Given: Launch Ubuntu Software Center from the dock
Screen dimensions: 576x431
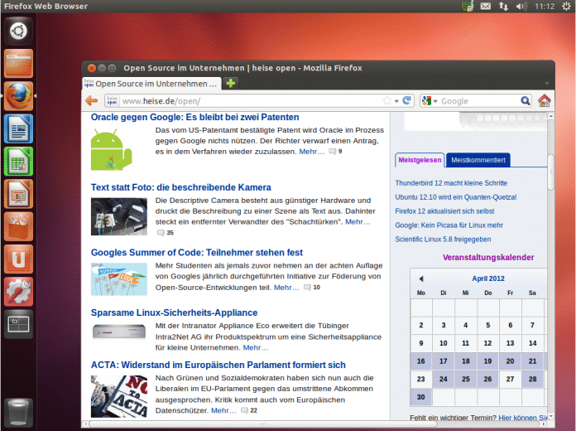Looking at the screenshot, I should [18, 226].
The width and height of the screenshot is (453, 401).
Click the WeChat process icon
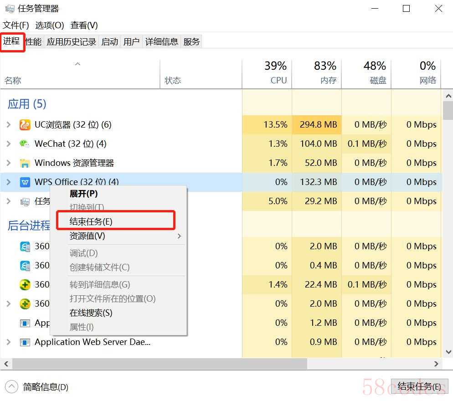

━━━━━━━━━━

- Task directions: Exact copies of all the entries, without any pictures, are what the answer must contain.

- Solution for this problem:
Given: Launch Ubuntu Software Center from the dock
Screen dimensions: 576x431
Looking at the screenshot, I should [18, 226].
The width and height of the screenshot is (453, 401).
Click the WeChat process icon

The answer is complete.